Case in point, three of the vehicles in the collection are bona fide Group B rally cars, one of which we covered previously. Another is a 1993 Jaguar XJ220 S, which is pretty niche. There’s also every generation of flagship Ferrari, from a 1985 288 GTO to a 1991 F40 and a 2014 La Ferrari. Did I mention the two EB110s? Because there are two of those in different specs.

The whole collection. RM Sotheby’s

Along with the aforementioned mid-engined Ferraris and Bugattis, there’s also a green 1971 Lamborghini Miura and a 1984 Countach. A red 1997 Ferrari F50 and an orange 1993 Jaguar XJ220 S round out the engine-in-the-middle crowd. The street-legal front-engined cars are all Ferraris and they’re all yellow: a 2000 550 Barchetta Pininfarina, a 2006 Superamerica, and a 2011 599 SA Aperta.

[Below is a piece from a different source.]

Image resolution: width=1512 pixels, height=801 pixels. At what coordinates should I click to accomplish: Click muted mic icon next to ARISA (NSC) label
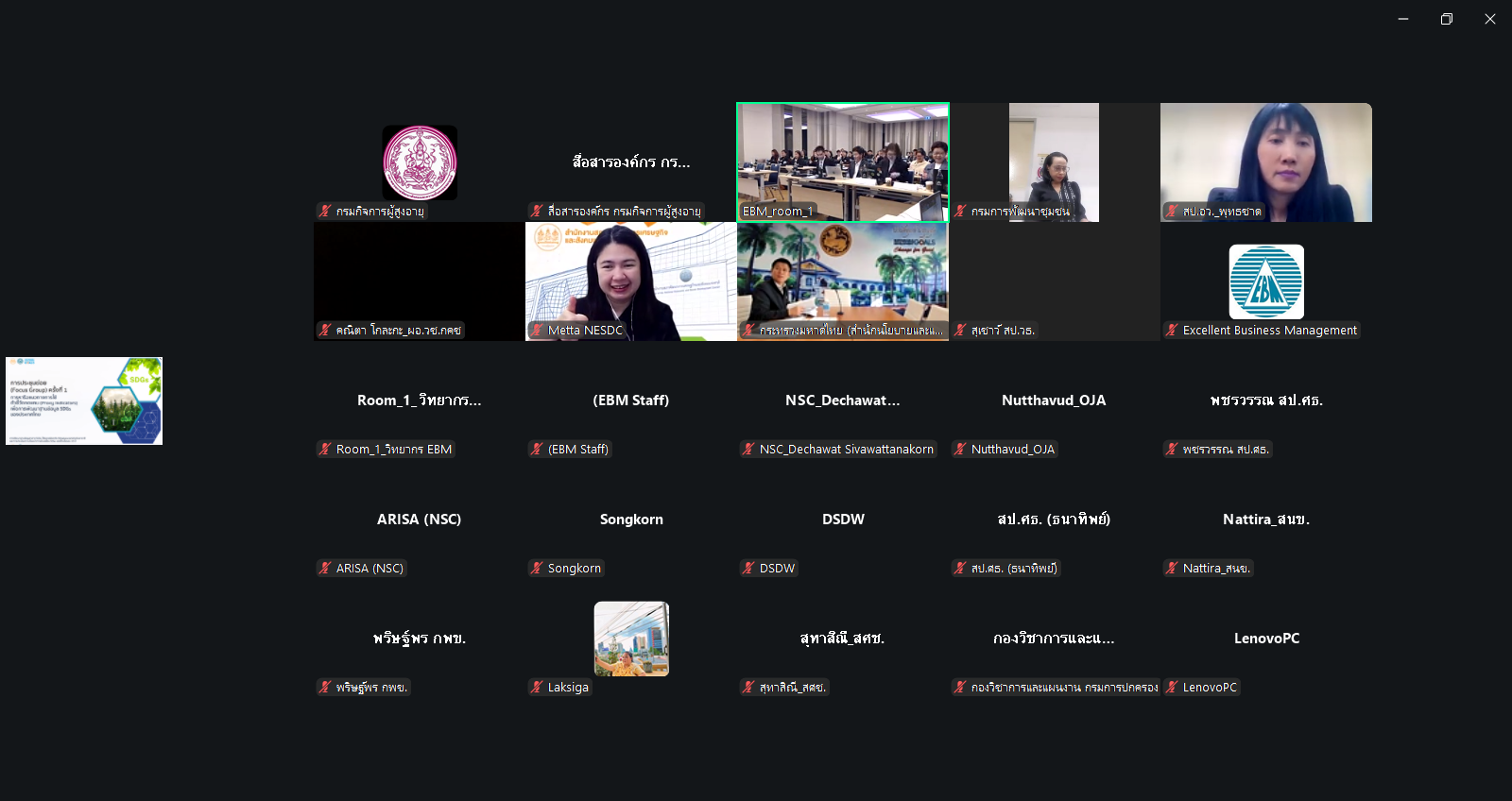coord(325,569)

This Jaguar XJR-15 is the most intriguing car of the bunch, in my eyes. Jaguar built it to go racing and never made any attempt at getting the car street-legal. According to the listing, “Each would be sold strictly as a racer, with it being left to owners to fit the twin passenger seat and register their car for the road.”

The Jaguar XJR-15. RM Sotheby’s

This makes sense considering the car’s construction. It has a carbon fiber tub as well as a carbon fiber-kevlar composite body. Power comes from a 6.0-liter aluminum V12, basically a detuned racing engine producing 450 horsepower. The suspension is pushrod at every corner with fabricated double wishbones. It can get to 60 in under four seconds and hit 215 miles per hour, which is impressive for a car I’ve admittedly heard little about. That’s probably because just 50 were built.

Everything else in the collection is much more visible, and not only on account of their paint jobs. The two Lancias, an 037 and a Delta both in Group B spec, are legendary machines. Likewise, all of the Ferraris are, well, Ferraris. The EB110s are a little more niche, especially the Super Sport which is one of just 30 built. Both EB110s feature quad-turbocharged 3.5-liter V12s, although the SS cars have a higher specific output of 603 hp as compared to the other EB110 GT’s 553 hp.

Nearly every other vehicle in the collection needs no introduction. A Ferrari Enzo, an F50—there are so many good things to choose from here. Just one of these cars being auctioned off, perhaps with the exception of the front-engined Ferraris, would be a big deal. All of them together? It’s an automotive extravaganza. RM Sotheby’s offers no estimate for the value of the collection as a whole, but every vehicle individually will go for at least six figures. Being super rich must be cool.